Bonus Clip: Margaret Hamilton appeared on a 1975 episode of “Mister Rogers Neighborhood” as herself, talking about how she was only pretending to be a Wicked Witch and that no one needed to be afraid of her. Thanks Maggie.
Listen to This: Judy Garland’s rendition of “Over the Rainbow” is a classic, though weirdly it’s a Decca recording she sang as a single that has made the National Recording Registry.
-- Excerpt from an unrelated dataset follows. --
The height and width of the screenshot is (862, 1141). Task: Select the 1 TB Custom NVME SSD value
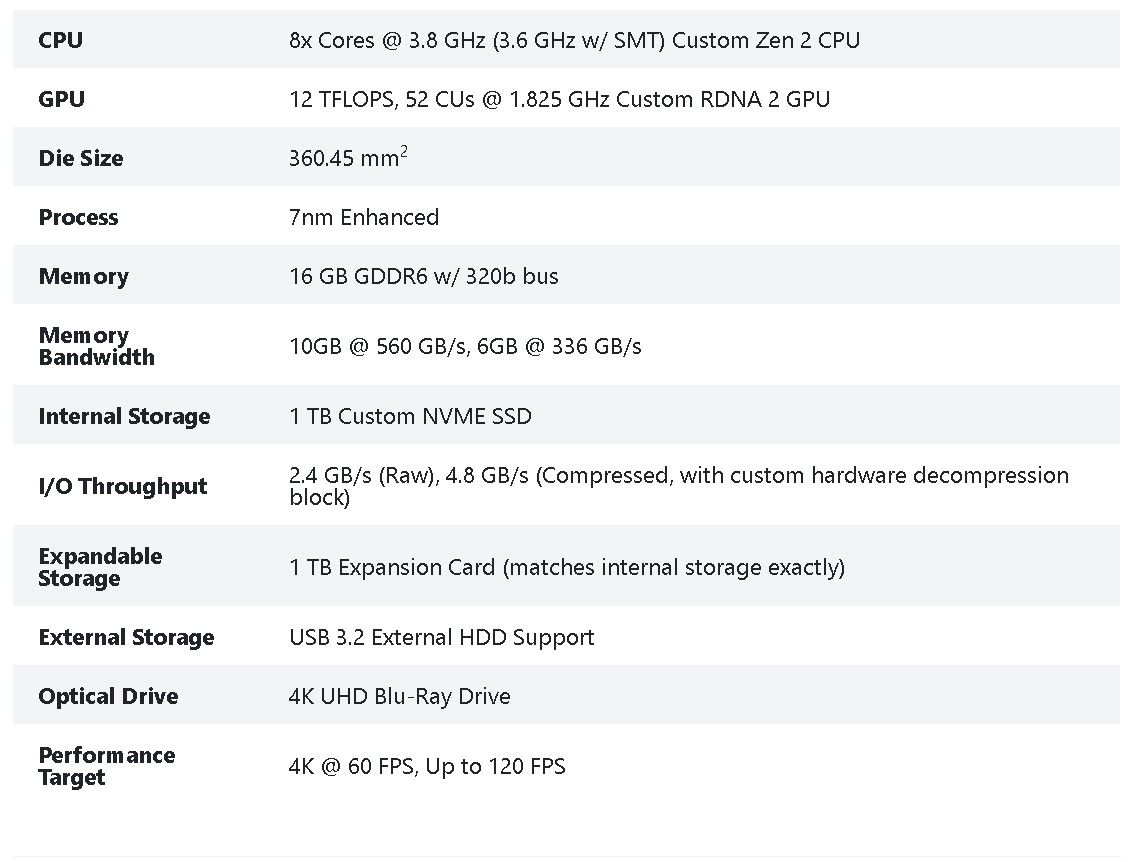point(410,416)
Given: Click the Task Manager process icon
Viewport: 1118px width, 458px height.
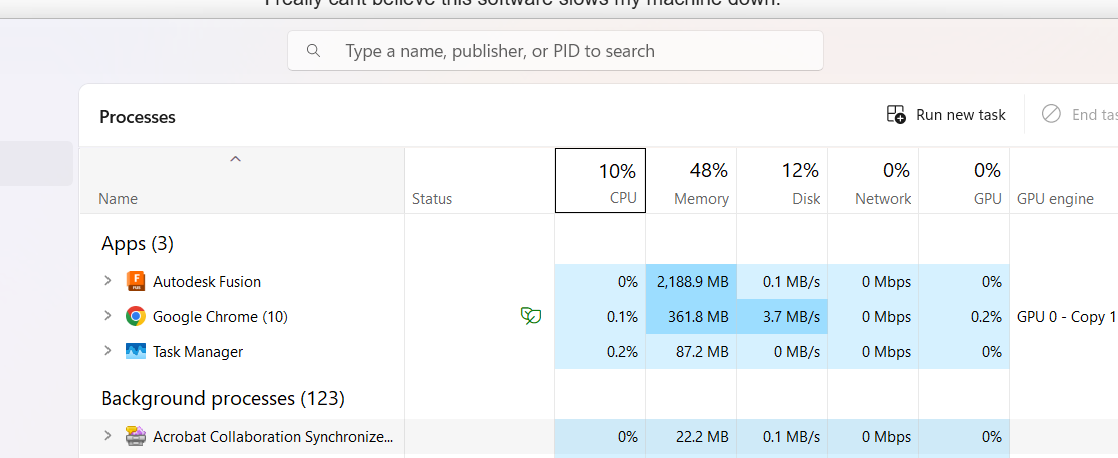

Listen to This Too: For those who don’t understand why I’m mentioning Pink Floyd’s 1973 album “The Dark Side of the Moon” in this post, drop the needle after Leo the Lion’s third roar and you’ll thank me later for the most amazing coincidence in the history of art.
Further Reading: There is so much more fascinating history to uncover about the production and legacy of “Oz”, and countless books on the subject. I’ll recommend the “50th Anniversary Pictorial History” by Oz/Judy Garland expert John Fricke, and Aljean Harmetz’s aptly named “The Making of the Wizard of Oz“.